Stored data entries
--- START ---

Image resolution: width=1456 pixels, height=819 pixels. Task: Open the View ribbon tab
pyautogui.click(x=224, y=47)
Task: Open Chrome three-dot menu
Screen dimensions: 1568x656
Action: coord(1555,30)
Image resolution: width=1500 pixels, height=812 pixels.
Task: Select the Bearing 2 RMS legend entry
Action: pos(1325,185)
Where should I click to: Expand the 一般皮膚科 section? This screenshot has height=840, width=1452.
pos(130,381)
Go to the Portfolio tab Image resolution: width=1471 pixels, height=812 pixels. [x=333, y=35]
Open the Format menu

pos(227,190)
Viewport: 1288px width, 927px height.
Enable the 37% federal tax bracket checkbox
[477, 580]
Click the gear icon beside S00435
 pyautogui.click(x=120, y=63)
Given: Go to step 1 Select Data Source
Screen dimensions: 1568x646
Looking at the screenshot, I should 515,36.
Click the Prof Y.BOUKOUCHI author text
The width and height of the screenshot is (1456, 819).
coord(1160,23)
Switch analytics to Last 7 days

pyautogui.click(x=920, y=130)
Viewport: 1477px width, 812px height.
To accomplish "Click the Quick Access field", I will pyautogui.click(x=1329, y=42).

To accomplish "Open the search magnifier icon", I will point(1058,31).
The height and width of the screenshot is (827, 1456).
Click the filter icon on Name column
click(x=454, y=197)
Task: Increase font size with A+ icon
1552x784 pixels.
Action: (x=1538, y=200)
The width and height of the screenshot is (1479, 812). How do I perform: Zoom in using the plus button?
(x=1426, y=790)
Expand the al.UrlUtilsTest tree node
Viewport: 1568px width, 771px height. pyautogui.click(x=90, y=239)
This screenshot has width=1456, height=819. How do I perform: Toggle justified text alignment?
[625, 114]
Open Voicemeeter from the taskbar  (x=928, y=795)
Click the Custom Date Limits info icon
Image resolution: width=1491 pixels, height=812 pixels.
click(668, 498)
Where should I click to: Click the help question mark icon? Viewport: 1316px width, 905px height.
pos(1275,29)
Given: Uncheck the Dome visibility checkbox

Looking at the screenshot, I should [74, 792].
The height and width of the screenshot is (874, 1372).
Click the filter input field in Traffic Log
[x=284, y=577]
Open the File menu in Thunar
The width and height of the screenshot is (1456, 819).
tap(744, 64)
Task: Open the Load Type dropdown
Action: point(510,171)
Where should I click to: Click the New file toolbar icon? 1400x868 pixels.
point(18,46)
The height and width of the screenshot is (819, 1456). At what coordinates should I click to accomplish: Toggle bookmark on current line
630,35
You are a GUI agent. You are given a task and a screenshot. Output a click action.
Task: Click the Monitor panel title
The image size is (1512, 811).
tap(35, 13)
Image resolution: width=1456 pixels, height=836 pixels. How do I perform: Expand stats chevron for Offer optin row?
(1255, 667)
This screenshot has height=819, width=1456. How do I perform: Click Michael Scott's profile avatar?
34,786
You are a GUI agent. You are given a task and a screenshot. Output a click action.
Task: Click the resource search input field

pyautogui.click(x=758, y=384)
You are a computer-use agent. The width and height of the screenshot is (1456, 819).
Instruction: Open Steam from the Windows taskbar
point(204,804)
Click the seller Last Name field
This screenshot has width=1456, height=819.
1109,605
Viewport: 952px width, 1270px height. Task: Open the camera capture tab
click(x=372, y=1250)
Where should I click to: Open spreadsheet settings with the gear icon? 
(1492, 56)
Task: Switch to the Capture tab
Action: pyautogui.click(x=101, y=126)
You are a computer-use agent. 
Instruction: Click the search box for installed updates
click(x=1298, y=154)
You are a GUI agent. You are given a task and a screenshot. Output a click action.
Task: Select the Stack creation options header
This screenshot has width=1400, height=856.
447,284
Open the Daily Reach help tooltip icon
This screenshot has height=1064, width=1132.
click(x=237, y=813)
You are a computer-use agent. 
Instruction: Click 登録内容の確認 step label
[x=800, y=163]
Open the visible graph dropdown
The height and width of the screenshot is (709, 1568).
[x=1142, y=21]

--- END ---

Task brief: Your answer must be the lines above, unchanged, from the first one through the line that holds "Given: Go to step 1 Select Data Source", inclusive, and no others.

Task response:
Image resolution: width=1456 pixels, height=819 pixels. Task: Open the View ribbon tab
pyautogui.click(x=224, y=47)
Task: Open Chrome three-dot menu
Screen dimensions: 1568x656
Action: coord(1555,30)
Image resolution: width=1500 pixels, height=812 pixels.
Task: Select the Bearing 2 RMS legend entry
Action: pos(1325,185)
Where should I click to: Expand the 一般皮膚科 section? This screenshot has height=840, width=1452.
pos(130,381)
Go to the Portfolio tab Image resolution: width=1471 pixels, height=812 pixels. [x=333, y=35]
Open the Format menu

pos(227,190)
Viewport: 1288px width, 927px height.
Enable the 37% federal tax bracket checkbox
[477, 580]
Click the gear icon beside S00435
 pyautogui.click(x=120, y=63)
Given: Go to step 1 Select Data Source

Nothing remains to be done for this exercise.